Roma was going to a new church with his friend Tom. He talked about going to a young adult Bible study. He was hungry for Truth. He even agreed to visited the teen Bible study where I serve as a Kitchen lady, preparing the meals for the teens. But at twenty-one, Roma felt he was too old to continue with the group after his initial visit. He left a lasting impression on all in attendance with his relaxed demeanor and warm humor,  especially with the teenage girls. But he promised me he and Tom would find a Bible study for their age group.

"Mom, I feel like something big is coming," he told me one morning in the car on the forth week he was home. These trips to meet his boss were evolving into deep conversations about faith and the future. He would tell me about his dreams, searching for meaning in them.

"What do you think is coming, Roma?" I asked because his thoughts fascinated me. Even though he was like a kid, he always seemed to be on a rare frequency with God. I had witnessed his astounding spirituality on numerous occasions, and I had become expectant about seeing God work mightily in his life. One would have to be blind to miss God's activity. Even though he ran from God time after time, his Close Encounters spawned miracles on a regular basis for which I marveled from a front row seat.

He was vague about the something  he felt was coming.  But I leaned in to listen to "Roma's wisdom," as a friend called it. Roma had wisdom? Who knew? Certainly not I. I was always trying to impart some wisdom into Roma that I hardly was quiet and listened to him. I always recognized that something special about Roma, but my focus was being finely tuned.

So was this "something" Roma "felt" was "coming" the same "thing" I had felt for  three years? (Read Prodigal, Everyone where I first shared about that premonition of looming suffering.) Our minds were in sync in bizarre and astounding and hair-raising ways sometimes, a fine thread of telepathy connecting us. And Roma with God. And occasionally me with God, though I am praying to have my thread with God strengthened.

On November 13, Roma texted me, "I think it's started. France just got bombed. And I believe it's not the end of the attacks." So whatever Roma thought was the "something big" coming, he thought it was the starting to happen.
That night he posted on Facebook, "Oh we should be scared for what's coming to this country and what God is capable of. Look out for the signs." He was beginning to sound like an Old Testament prophet.
There are many parts of my story I am reluctant to share. But I have resolved to share all of it as truthfully as I can.  So, speaking of Old Testament prophets, one evening as I was reading the Bible, not intending to open randomly and read which is not my habit, I opened at Ezekiel and felt drawn to a passage. Ezekiel 24. My eyes fell on verse 15. And a new dread filled my spirit. 

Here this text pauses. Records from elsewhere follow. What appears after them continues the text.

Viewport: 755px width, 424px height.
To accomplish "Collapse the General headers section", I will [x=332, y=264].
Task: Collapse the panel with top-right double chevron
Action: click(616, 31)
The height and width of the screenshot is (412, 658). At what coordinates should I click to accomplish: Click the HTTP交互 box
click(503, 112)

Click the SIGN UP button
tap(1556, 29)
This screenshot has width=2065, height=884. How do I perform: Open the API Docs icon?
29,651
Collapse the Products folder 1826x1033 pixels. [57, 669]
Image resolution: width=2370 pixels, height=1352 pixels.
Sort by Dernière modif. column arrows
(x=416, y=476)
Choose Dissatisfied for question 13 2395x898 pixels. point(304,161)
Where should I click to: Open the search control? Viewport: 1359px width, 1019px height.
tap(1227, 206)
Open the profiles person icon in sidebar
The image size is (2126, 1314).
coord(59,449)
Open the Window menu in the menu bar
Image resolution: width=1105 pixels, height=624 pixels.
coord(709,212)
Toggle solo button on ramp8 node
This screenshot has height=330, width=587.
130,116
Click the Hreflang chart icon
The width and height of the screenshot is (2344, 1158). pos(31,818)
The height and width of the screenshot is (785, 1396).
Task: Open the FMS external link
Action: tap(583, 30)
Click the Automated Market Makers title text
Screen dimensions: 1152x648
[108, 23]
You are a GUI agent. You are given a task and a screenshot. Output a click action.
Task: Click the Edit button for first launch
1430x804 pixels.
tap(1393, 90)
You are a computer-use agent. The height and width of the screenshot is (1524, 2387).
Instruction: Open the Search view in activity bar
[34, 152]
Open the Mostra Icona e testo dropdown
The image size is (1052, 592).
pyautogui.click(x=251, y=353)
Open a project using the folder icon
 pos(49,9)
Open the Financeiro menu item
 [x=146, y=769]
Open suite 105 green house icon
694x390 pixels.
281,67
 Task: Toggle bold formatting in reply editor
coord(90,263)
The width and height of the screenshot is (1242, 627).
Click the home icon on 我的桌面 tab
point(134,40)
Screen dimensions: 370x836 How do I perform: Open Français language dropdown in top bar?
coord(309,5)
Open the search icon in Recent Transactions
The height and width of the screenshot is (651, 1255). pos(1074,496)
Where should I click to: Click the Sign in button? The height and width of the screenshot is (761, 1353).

The word of the LORD came to me: "Son of man, behold, I am about to take the delight of your eyes away from you at a stroke; yet you shall not mourn or weep, no shall your tears run down. Sigh, but not aloud; make no mourning for the dead. Bind on your turban and put your shoes on your feet; do not cover your lips, nor eat the bread of men." So I spoke to the people in the morning, and at evening my wife died. And on the next morning I did as I was commanded.
The passage stirred something deep and primal in my gut. Again, I had to push it away. The verses had the power to send me into panic mode. But the verses were about Ezekiel's wife. Had my fear been directed in the wrong direction? Was God warning me about something or someone other than my son?